Sometimes, we meet young women who’ve been threatened with honor crimes who are underage and we cannot always help them immediately or directly, we need to talk to the families, we need to engage in mediation with the families. This is extremely difficult, it’s an extremely sensitive issue. It’s very important to know how to talk to the families, not to step right in and say to them, “well, we think there’s a risk that you might kill your daughter!” That, of course, won’t work. We talk about their daily lives, about their difficulties, the problems they encounter, and then a problem that they might possibly have with one of their daughters. And after you’ve met with them once, twice, three times, they often talk to you about their biggest problems. And sometimes it is possible to meditate. This takes time but the family will sometimes take the young girl back in the home. 

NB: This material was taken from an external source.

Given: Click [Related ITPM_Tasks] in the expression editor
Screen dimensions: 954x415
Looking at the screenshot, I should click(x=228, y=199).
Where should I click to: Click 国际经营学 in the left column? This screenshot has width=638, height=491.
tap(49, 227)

We need to encourage women who are threatened here in Europe to avail themselves of the shelters. I don’t think we need special shelters for honor crimes, that would be putting a label on the entire shelter. We need to accept them in the shelters for women who’ve been victims of domestic violence, etc. But the staff need to be trained in the specific aspects of honor crimes, as do the police. Honor crimes may be prepared for a long time, but they happen very suddenly. When they actually happen, they happen suddenly. So shelter, where there is somebody who has some expertise. These shelters need to be secured and in secret places in the country. In Switzerland, they are in the different Cantons. In Spain, they are spread over the country, throughout the country. And in France, the same is true. This is a wish, it’s not always easy to get the governments to cooperate in this. We need to give the victims a new identity. It’s easy to find people in Switzerland, it’s a small country, even if people have a new name. And people who want to kill or execute the young girl are going to be looking for actively; the father, the brothers, the cousins, and the extended family are going to be searching for the girl. Because if your honor depends on this, you can no longer wear your headdress, you have to leave your village, you have to leave your town. Of course, this is not the case, if you’re living in Europe. But since everybody has internet and everybody’s on the social networks now, it’s very easy to contact the tribe in the country of origin, send the girl to her home country for a holiday, and then let the members of the family who live in that country execute her there. 

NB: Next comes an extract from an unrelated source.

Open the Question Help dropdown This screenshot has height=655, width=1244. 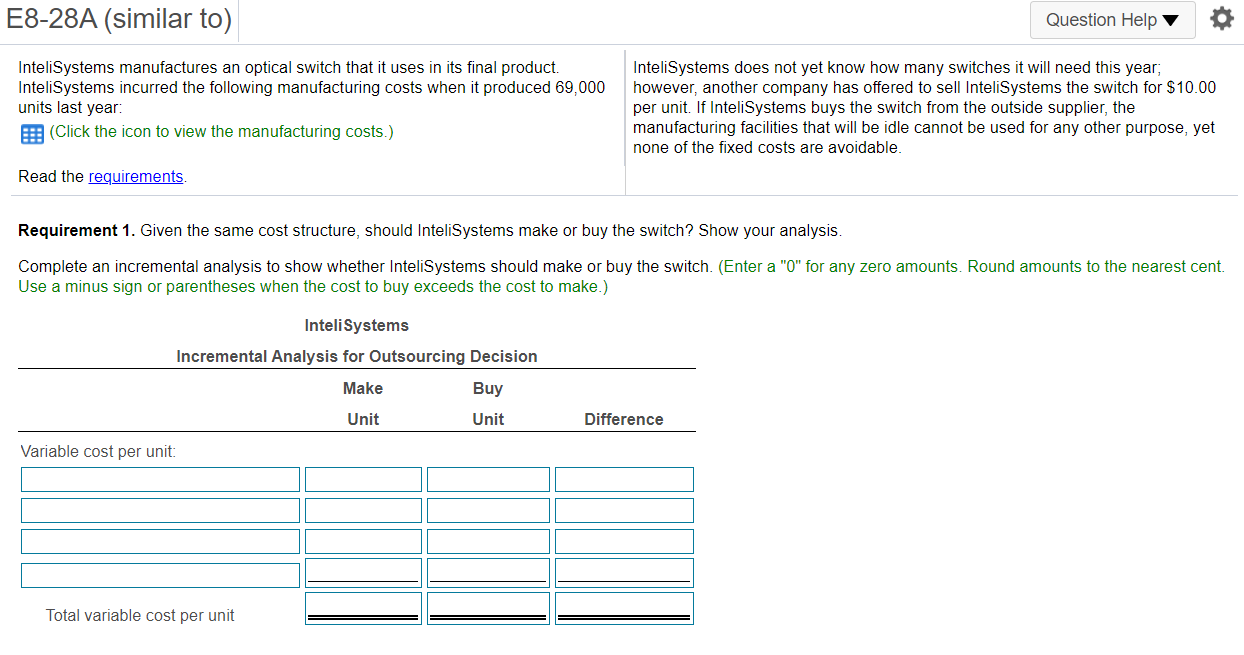click(1112, 20)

If the girl stays in the country where she was born, perhaps she was born in Switzerland or in Spain, honor crimes can still strike her. So she needs to be taken far away from her family and she needs to be provided with long term rehabilitation. In Switzerland, we’ve seen girls who’ve been sent to another Canton and have to muddle through all alone. This is not possible. They’re traumatized. Some of them have been held prisoner. They’ve been separated from their families, their families have rejected them. This is terrible. They’re only – their only reference point, the only thing that they’ve ever known, is their family. They need money to live on. They don’t have a job. They don’t speak the language of the country or the Canton in Switzerland. So we need to help them become independent. And the big problem we have is a psychological problem and that is the separation from the parents, even though they know their parents want to kill them. It’s critical also to establish a network with other European countries working on honor crimes because sometimes we cannot help a girl in the country where she’s living and she will need to be sent to England or the Netherlands or to another country where there’s a shelter, a place for her where she can rebuild her life. That’s absolutely indispensable. 

And the last thing I wanted to say is that young girls who are under the threat of an honor crime need to be very cautious. If the family knows that the girl is receiving help, the person providing the help can also be a target. So we need to be very vigilant and wary about the way we work on this and take part in the training that is provided on honor crimes. Thank you very much.